「桜ちゃん、せっかくだから夕食 食べていって」

ちょうど李紅の宿題が終わった頃、エプロン姿の李紅のお母さんがカウンター式のキッチンから顔を出した。

「そんな、悪いです」

「いいのいいの。桜ちゃん一人暮らしなんでしょう?遠慮しないで」

確かに一食分食費が浮くだけでもだいぶ助かるけど……。

そう思ってちらりと李紅を見やると、李紅は柔らかく微笑んで、「桜と夕飯食べれたら俺嬉しい」という天使のような言葉をくれ、お言葉に甘えることにした。



「おお李紅〜もう起きてていいのかぁ」

そう言ってのっそりと姿を現したのは、ダンディーな感じの整った顔に見合わない、ダボダボのスウェットを着た外国人さん。教えられなくても分かる、李紅のお父さんだ。

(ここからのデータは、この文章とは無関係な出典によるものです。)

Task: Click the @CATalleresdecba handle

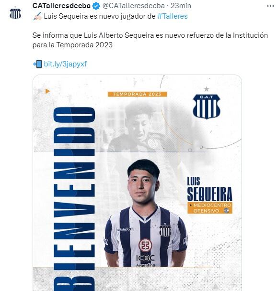Action: [x=134, y=6]
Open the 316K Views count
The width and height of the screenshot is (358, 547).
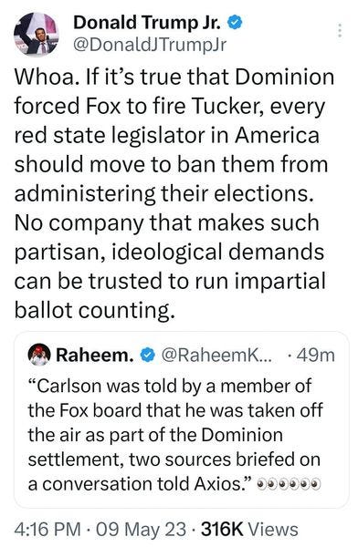(x=250, y=529)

「ちょっと父さん!桜が来てるんだからしっかりしてよ」

「えっ…?」

李紅にそう咎められ、お父さんは初めて私の存在に気付いた。

「おお!君が噂の桜ちゃんかぁ」

「お、おじゃましてます………え、噂?」

「いや、家内から話は聞いてるよ。ゆっくりして言ってくれ。ところで、うちの李紅とはどう言った関係かな?」

「ちょっと、父さん!」

李紅は少し赤い顔をして、カーディガンの余った裾でぺちぺちとお父さんの背中を叩く。

───顔が赤いのが、熱のせいじゃなくて、私と同じ理由ならいいのに……。


不意にそんな事を考え、ふるふると首を振って「そんなわけない」と自分に言い聞かせた。

世の恋する乙女って毎日こんなことを考えているのだろうか。なにそれ、私には無理。


暫くして私たちはようやく食事を始めた。夕食は少し豪華な和食で。久しぶりに手間の掛かった料理を食べたような気がした。

隣で一人だけ柔らかくて消化に良さそうな雑炊を食べている李紅は、一口一口慎重に咀嚼しているから全然食事が進んでないけど、気分が悪くなったりはしてないみたいだ。


「李紅、最近学校はどうだ?」


お父さんの何気ない質問に、李紅は待ってましたとでも言わんばかりにぱぁっと顔を明るくした。

「聞いて、やっと友達が出来たんだ!」

まるで小さな子供のように嬉しそうに話す李紅。

「おおっ良かったじゃないか!」

「賢太郎くんて言うのよね。逞しくて優しくていい子だわ。ね、李紅?」

「うんっ」

そう笑った李紅は本当に心から嬉しそうな顔をしていて、それにつられるように李紅のお父さんとお母さんも笑顔になる。

李紅は本当に二人に愛されて育ったんだろうな、とその笑顔だけでも分かった。



───もしも私にもこんなお父さんとお母さんが居たら、こんなふうに笑顔で食卓を囲んでいたのかな。



そう考えたら、酷く自分が惨めに思えて、思わず俯いた。